[Dataset]

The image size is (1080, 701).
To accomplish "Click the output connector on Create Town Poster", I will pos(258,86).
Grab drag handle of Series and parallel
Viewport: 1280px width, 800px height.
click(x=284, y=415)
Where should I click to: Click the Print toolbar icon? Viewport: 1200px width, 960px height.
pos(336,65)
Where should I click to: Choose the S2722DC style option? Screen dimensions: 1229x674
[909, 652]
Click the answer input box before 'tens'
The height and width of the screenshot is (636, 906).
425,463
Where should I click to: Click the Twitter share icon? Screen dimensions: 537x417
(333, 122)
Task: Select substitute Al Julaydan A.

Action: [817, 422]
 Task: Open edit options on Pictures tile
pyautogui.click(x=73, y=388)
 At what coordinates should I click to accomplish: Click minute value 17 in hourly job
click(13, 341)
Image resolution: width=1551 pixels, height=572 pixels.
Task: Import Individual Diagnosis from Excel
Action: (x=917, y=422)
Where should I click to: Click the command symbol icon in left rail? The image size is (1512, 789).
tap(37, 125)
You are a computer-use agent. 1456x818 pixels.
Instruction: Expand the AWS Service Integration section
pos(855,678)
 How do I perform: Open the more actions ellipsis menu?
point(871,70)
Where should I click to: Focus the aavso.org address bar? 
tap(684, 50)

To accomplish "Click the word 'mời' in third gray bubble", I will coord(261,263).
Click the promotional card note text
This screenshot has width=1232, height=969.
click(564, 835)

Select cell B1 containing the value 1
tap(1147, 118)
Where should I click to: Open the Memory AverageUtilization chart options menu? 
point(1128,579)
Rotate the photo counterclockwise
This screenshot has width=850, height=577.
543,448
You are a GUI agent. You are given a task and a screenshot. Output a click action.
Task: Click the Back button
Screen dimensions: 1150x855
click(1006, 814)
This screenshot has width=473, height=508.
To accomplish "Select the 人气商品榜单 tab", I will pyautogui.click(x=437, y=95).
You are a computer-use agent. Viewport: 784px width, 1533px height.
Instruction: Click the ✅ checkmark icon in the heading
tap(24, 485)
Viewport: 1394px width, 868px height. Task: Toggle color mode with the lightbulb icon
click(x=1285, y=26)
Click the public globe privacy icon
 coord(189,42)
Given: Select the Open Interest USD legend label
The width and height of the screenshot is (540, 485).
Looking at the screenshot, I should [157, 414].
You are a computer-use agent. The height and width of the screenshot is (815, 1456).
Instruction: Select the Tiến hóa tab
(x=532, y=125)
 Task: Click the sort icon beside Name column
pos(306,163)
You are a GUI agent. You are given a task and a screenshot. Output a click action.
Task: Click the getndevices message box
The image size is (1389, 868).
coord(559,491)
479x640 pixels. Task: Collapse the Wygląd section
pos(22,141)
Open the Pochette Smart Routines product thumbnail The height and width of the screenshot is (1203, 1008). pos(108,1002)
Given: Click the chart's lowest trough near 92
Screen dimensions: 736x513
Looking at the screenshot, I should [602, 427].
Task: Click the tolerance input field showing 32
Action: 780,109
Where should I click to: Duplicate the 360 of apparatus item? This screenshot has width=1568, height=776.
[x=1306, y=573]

[/Dataset]

All records shown above are to be output exactly.

Answer box »
The image size is (1080, 701).
To accomplish "Click the output connector on Create Town Poster", I will pos(258,86).
Grab drag handle of Series and parallel
Viewport: 1280px width, 800px height.
click(x=284, y=415)
Where should I click to: Click the Print toolbar icon? Viewport: 1200px width, 960px height.
pos(336,65)
Where should I click to: Choose the S2722DC style option? Screen dimensions: 1229x674
[909, 652]
Click the answer input box before 'tens'
The height and width of the screenshot is (636, 906).
425,463
Where should I click to: Click the Twitter share icon? Screen dimensions: 537x417
(333, 122)
Task: Select substitute Al Julaydan A.

Action: [817, 422]
 Task: Open edit options on Pictures tile
pyautogui.click(x=73, y=388)
 At what coordinates should I click to accomplish: Click minute value 17 in hourly job
click(13, 341)
Image resolution: width=1551 pixels, height=572 pixels.
Task: Import Individual Diagnosis from Excel
Action: (x=917, y=422)
Where should I click to: Click the command symbol icon in left rail? The image size is (1512, 789).
tap(37, 125)
You are a computer-use agent. 1456x818 pixels.
Instruction: Expand the AWS Service Integration section
pos(855,678)
 How do I perform: Open the more actions ellipsis menu?
point(871,70)
Where should I click to: Focus the aavso.org address bar? 
tap(684, 50)

To accomplish "Click the word 'mời' in third gray bubble", I will coord(261,263).
Click the promotional card note text
This screenshot has width=1232, height=969.
click(564, 835)

Select cell B1 containing the value 1
tap(1147, 118)
Where should I click to: Open the Memory AverageUtilization chart options menu? 
point(1128,579)
Rotate the photo counterclockwise
This screenshot has width=850, height=577.
543,448
You are a GUI agent. You are given a task and a screenshot. Output a click action.
Task: Click the Back button
Screen dimensions: 1150x855
click(1006, 814)
This screenshot has width=473, height=508.
To accomplish "Select the 人气商品榜单 tab", I will pyautogui.click(x=437, y=95).
You are a computer-use agent. Viewport: 784px width, 1533px height.
Instruction: Click the ✅ checkmark icon in the heading
tap(24, 485)
Viewport: 1394px width, 868px height. Task: Toggle color mode with the lightbulb icon
click(x=1285, y=26)
Click the public globe privacy icon
 coord(189,42)
Given: Select the Open Interest USD legend label
The width and height of the screenshot is (540, 485).
Looking at the screenshot, I should [157, 414].
You are a computer-use agent. The height and width of the screenshot is (815, 1456).
Instruction: Select the Tiến hóa tab
(x=532, y=125)
 Task: Click the sort icon beside Name column
pos(306,163)
You are a GUI agent. You are given a task and a screenshot. Output a click action.
Task: Click the getndevices message box
The image size is (1389, 868).
coord(559,491)
479x640 pixels. Task: Collapse the Wygląd section
pos(22,141)
Open the Pochette Smart Routines product thumbnail The height and width of the screenshot is (1203, 1008). pos(108,1002)
Given: Click the chart's lowest trough near 92
Screen dimensions: 736x513
Looking at the screenshot, I should [602, 427].
Task: Click the tolerance input field showing 32
Action: 780,109
Where should I click to: Duplicate the 360 of apparatus item? This screenshot has width=1568, height=776.
[x=1306, y=573]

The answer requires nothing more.